> **Things to do**:
A - Reproduce verbatim everything in the threading question from "Because of size" down to "starting deleting duplicates.".
B - Write the next part of the Python post about finding duplicate list items with threads, starting right after its last line.
==== Source excerpt ====
-4

I have a big jsn list which contains a lot of string elements with possible duplicate values. I need to check each element for similarity and add duplicate list item keys in dubs list to remove these items from jsn list.

Because of size of jsn list i decided to use Threading in my code to speed up second for loop execution and waiting time

But Thread/Process is not working as i expected.

The code below with Thread inside changes nothing in performance and also dubs list is empty after Threads join is finished

I tried without success.join() but i still got empty dubs list and no change in performance.

The main problem -> dubs list is empty before starting deleting duplicates.

from threading import Thread
from multiprocessing import Process
from difflib import SequenceMatcher

# Searching for dublicates in array
def finddubs(jsn,dubs,a):
    for b in range(len(jsn)):
        if ((jsn[a] == jsn[b]) or (SequenceMatcher(None, jsn[a], jsn[b]).ratio() > 40)):
                dubs.append(b) # add dublicate list element keys to dublicates array
 
# Start threading
threads = []
for a in range(len(jsn)):
    t = Thread(target=finddubs, args=(jsn,dubs,a))
    threads.append(t)
    t.start()
for thr in threads:
    thr.join()

# Delete duplicate list items 
for d in dubs:
    k = int(d)
==== Supplied material ====
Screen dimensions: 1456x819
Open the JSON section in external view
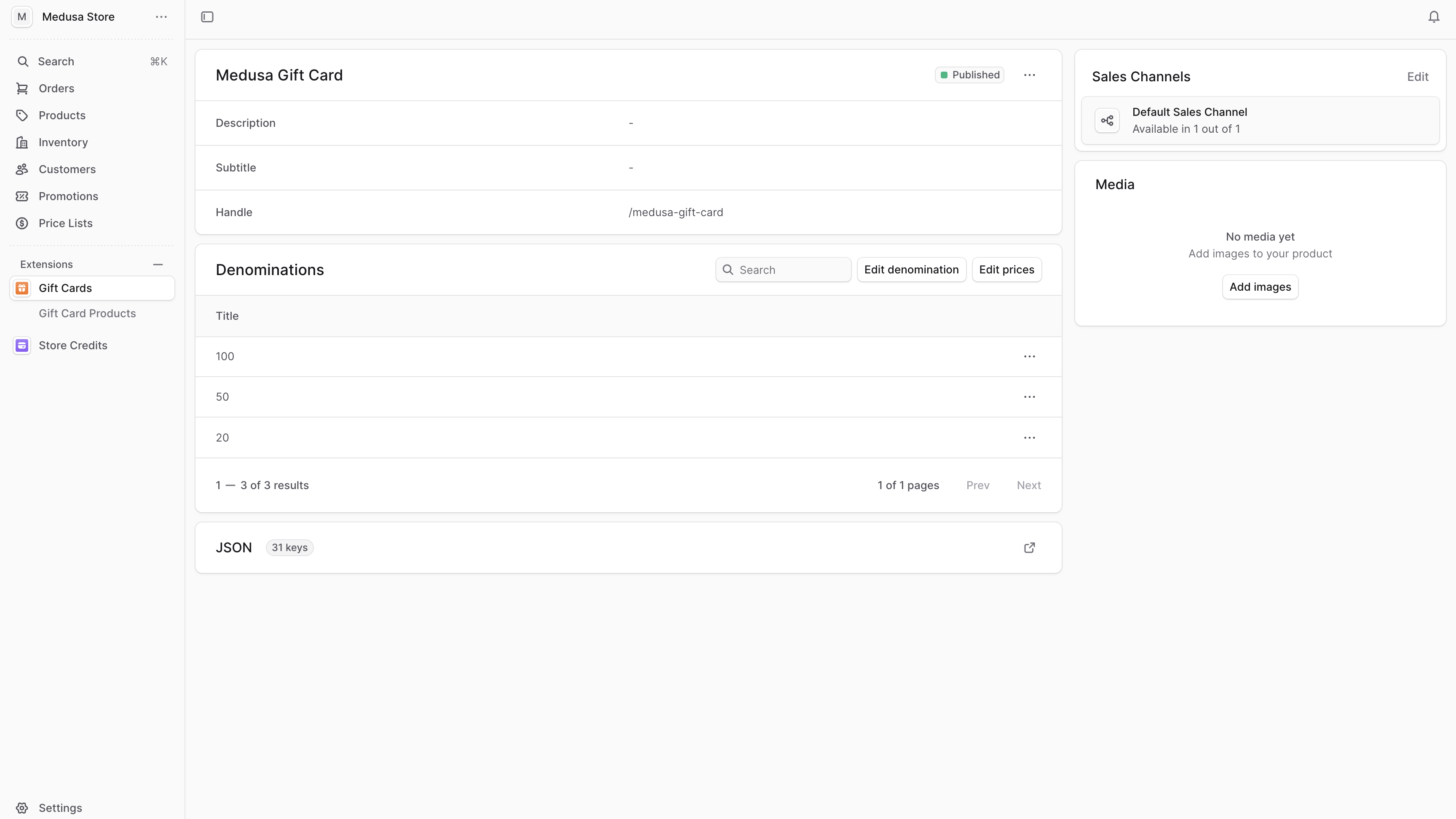click(1029, 547)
====
> **Final answers**:
A -
Because of size of jsn list i decided to use Threading in my code to speed up second for loop execution and waiting time

But Thread/Process is not working as i expected.

The code below with Thread inside changes nothing in performance and also dubs list is empty after Threads join is finished

I tried without success.join() but i still got empty dubs list and no change in performance.

The main problem -> dubs list is empty before starting deleting duplicates.

B -
    del jsn[k]

Without threading code is working

redevil
  • 155
  • 7
  • You should be getting *lots* of errors when you run this - you're passing three parameters when you launch `finddubs()` in each thread, but the function takes no parameters. – jasonharper Sep 15 '22 at 14:40
  • @jasonharper I edited code finddubs() now contains args but still not working – redevil Sep 15 '22 at 14:41
  • Python threading for CPU-bound operations doesn’t help due to the GIL serializing Python code. Multiprocessing can help, depending on the size of the job since process startup is expensive. – Mark Tolonen Sep 15 '22 at 14:58
  • Could you add some more code please? – redevil Sep 15 '22 at 15:23
  • you send `dubs` to threads `t = Thread(target=finddubs, args=(jsn,dubs,a))` but you don't have this variable `dubs` - and this should gives error. Did you run code in console/terminal to see errors? If you get error then show it in question (not in comments) as text (not image) – furas Sep 15 '22 at 20:44
  • Maybe first use `print()` (and `print(type(...))`, `print(len(...))`, etc.) to see which part of code is executed and what you really have in variables. It is called `"print debuging"` and it helps to see what code is really doing. – furas Sep 15 '22 at 20:46
  • deleting elements can be wrong idea - when you delete element then other elements change positions and they will have different indexes and it may delete wrong elements (or it may try to delete in place which doesn't exist) – furas Sep 15 '22 at 20:49
  • your code compares `jsn[0]` with `jsn[0]` and removes it. And the same with all other elements. You should check `a != b` – furas Sep 15 '22 at 20:53
  • if you get `set(jsn)` then it will remove exactly the same elements and you will no need `jsn[a] == jsn[b]` – furas Sep 15 '22 at 20:56

1 Answers1

2

You need to use multiprocessing instead of threading if you want to speedup your computations. Please read about GIL for detailed information on topic.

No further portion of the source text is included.